- _Problem details_:
Update the listing below by replacing each occurrence of "Luglio" with "July" and keeping everything else unchanged. Omit the pictures from your answer.

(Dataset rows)
※ ※ ※
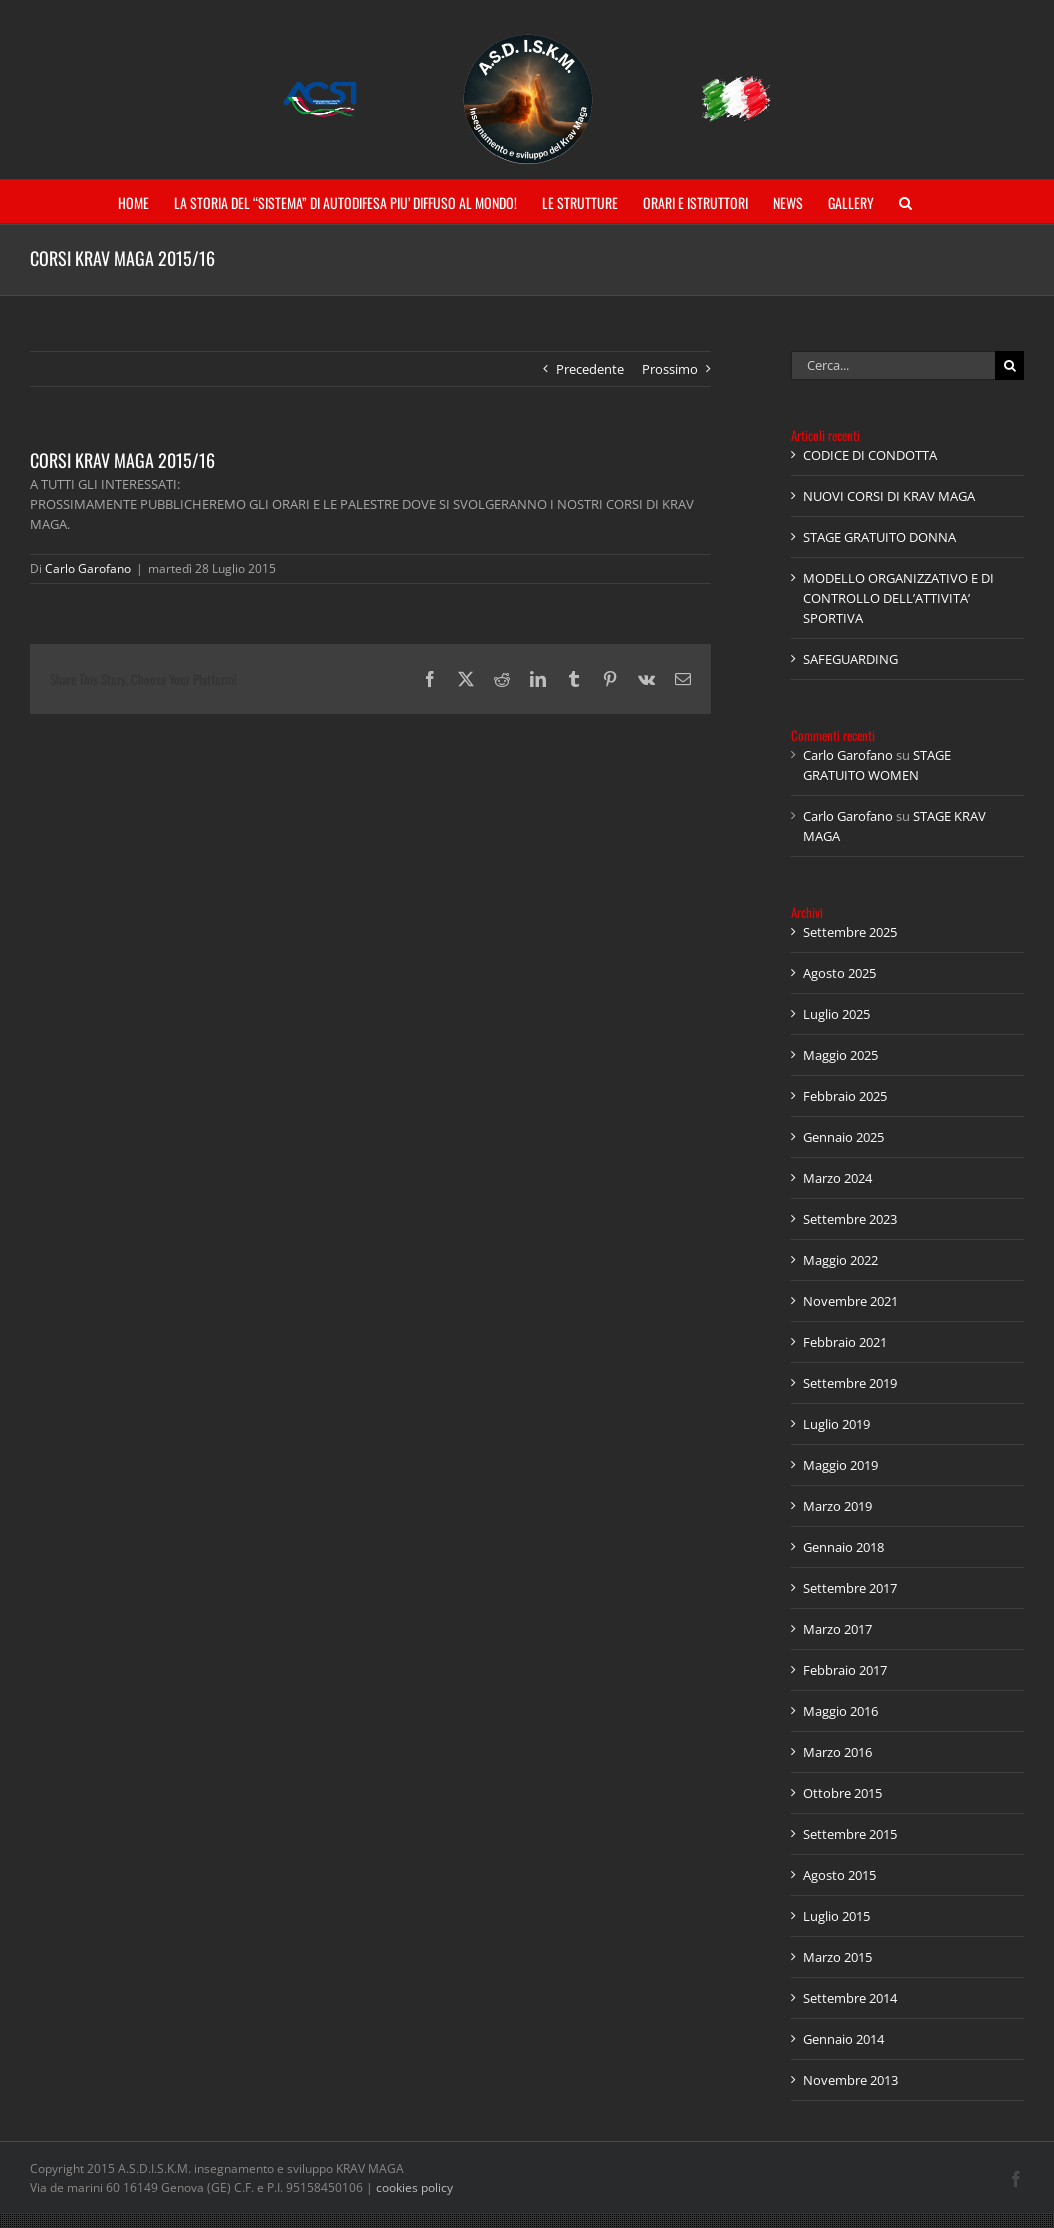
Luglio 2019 (836, 1424)
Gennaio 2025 (843, 1137)
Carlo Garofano (88, 568)
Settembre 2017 (850, 1588)
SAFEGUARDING (850, 659)
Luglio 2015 (836, 1916)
※ ※ ※
- _Final result_:
July 2019 (836, 1424)
Gennaio 2025 (843, 1137)
Carlo Garofano (88, 568)
Settembre 2017 (850, 1588)
SAFEGUARDING (850, 659)
July 2015 (836, 1916)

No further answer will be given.